I am new to linux kernel.
wandering how to browse the complete flow, right from the power up of CPU.
Basic idea on BIOS/ROM code.
can I have some tool to debug the complete kernel ?
or
raw code browsing is preferable ?
The following tools may help you to debug Linux kernel
Dynamic Probes is one of the popular debugging tool for Linux which developed by IBM. This tool allows the placement of a “probe” at almost any place in the system, in both user and kernel space. The probe consists of some code (written in a specialized, stack-oriented language) that is executed when control hits the given point. Resources regarding dprobes / kprobes listed below
http://www-01.ibm.com/support/knowledgecenter/linuxonibm/liaax/dprobesltt.pdf
http://citeseerx.ist.psu.edu/viewdoc/download?doi=10.1.1.107.6212&rep=rep1&type=pdf
https://www.redhat.com/magazine/005mar05/features/kprobes/
https://sourceware.org/systemtap/kprobes/
http://www.ibm.com/developerworks/library/l-kprobes/index.html
https://doc.opensuse.org/documentation/html/openSUSE_121/opensuse-tuning/cha.tuning.kprobes.html
Linux Trace Toolkit is a kernel patch and a set of related utilities that allow the tracing of events in the kernel. The trace includes timing information and can create a reasonably complete picture of what happened over a given period of time. Resources of LTT, LTT Viewer and LTT Next Generation
http://elinux.org/Linux_Trace_Toolkit
http://www.linuxjournal.com/article/3829
http://multivax.blogspot.com/2010/11/introduction-to-linux-tracing-toolkit.html
MEMWATCH is an open source memory error detection tool. It works by defining MEMWATCH in gcc statement and by adding a header file to our code. Through this we can track memory leaks and memory corruptions. Resources regarding MEMWATCH
http://www.linuxjournal.com/article/6059
ftrace is a good tracing framework for Linux kernel. ftrace traces internal operations of the kernel. This tool included in the Linux kernel in 2.6.27. With its various tracer plugins, ftrace can be targeted at different static tracepoints, such as scheduling events, interrupts, memory-mapped I/O, CPU power state transitions, and operations related to file systems and virtualization. Also, dynamic tracking of kernel function calls is available, optionally restrictable to a subset of functions by using globs, and with the possibility to generate call graphs and provide stack usage. You can find a good tutorial of ftrace at https://events.linuxfoundation.org/slides/2010/linuxcon_japan/linuxcon_jp2010_rostedt.pdf
ltrace is a debugging utility in Linux, used to display the calls a user space application makes to shared libraries. This tool can be used to trace any dynamic library function call. It intercepts and records the dynamic library calls which are called by the executed process and the signals which are received by that process. It can also intercept and print the system calls executed by the program.

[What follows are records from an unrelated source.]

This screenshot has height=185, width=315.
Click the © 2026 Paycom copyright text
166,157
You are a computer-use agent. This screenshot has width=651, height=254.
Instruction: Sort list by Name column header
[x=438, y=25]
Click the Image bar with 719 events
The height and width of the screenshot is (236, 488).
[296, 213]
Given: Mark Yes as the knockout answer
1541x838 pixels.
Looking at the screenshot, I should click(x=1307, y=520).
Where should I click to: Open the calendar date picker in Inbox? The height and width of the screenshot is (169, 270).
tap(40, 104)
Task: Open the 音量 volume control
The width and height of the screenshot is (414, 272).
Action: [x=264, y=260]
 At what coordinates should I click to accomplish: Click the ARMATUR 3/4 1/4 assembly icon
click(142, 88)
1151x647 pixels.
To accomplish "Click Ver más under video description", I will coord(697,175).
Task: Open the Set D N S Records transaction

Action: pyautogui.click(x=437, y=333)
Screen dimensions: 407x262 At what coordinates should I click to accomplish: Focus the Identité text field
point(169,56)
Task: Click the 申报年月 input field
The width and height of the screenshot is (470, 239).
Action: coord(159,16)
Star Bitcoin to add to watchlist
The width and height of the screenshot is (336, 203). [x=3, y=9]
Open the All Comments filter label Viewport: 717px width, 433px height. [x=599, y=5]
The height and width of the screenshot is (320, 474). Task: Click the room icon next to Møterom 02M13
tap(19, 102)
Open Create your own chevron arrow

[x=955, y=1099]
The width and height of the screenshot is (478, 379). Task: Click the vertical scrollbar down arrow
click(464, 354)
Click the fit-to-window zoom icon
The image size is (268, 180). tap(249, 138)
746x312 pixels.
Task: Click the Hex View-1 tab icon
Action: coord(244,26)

http://www.ellexus.com/getting-started-with-ltrace-how-does-it-do-that/?doing_wp_cron=1425295977.1327838897705078125000
http://developerblog.redhat.com/2014/07/10/ltrace-for-rhel-6-and-7/
KDB is the in-kernel debugger of the Linux kernel. KDB follows simplistic shell-style interface. We can use it to inspect memory, registers, process lists, dmesg, and even set breakpoints to stop in a certain location. Through KDB we can set breakpoints and execute some basic kernel run control (Although KDB is not source level debugger). Several handy resources regarding KDB
http://www.drdobbs.com/open-source/linux-kernel-debugging/184406318
http://elinux.org/KDB
http://dev.man-online.org/man1/kdb/
https://www.kernel.org/pub/linux/kernel/people/jwessel/kdb/usingKDB.html
KGDB is intended to be used as a source level debugger for the Linux kernel. It is used along with gdb to debug a Linux kernel. Two machines are required for using kgdb. One of these machines is a development machine and the other is the target machine. The kernel to be debugged runs on the target machine. The expectation is that gdb can be used to "break in" to the kernel to inspect memory, variables and look through call stack information similar to the way an application developer would use gdb to debug an application. It is possible to place breakpoints in kernel code and perform some limited execution stepping. Several handy resources regarding KGDB
http://landley.net/kdocs/Documentation/DocBook/xhtml-nochunks/kgdb.html
First, see related question Linux kernel live debugging, how it's done and what tools are used?. Try to use KDB or Ftrace.
If your intention is understanding whole flow of Linux kernel, running Linux kernel on QEMU can be easy way to learn how Linux works. Esp. you can emulate many CPU types without real H/W. or how about user mode Linux?
This document can be helpful to debug kernel on QEMU.
Just adding, the Linux kernel is not very suitable for debugging. Linus Torvalds once stated that he's againts supportng kernel debugging in Linux because it leads to badly written code.
I used kdbg, however I didn't find it very useful, what I suggest is to debug the kernel the oldschool way, using printk.
Related
both strace and ftrace seem to be used for tracing function calls in Linux. What's the difference?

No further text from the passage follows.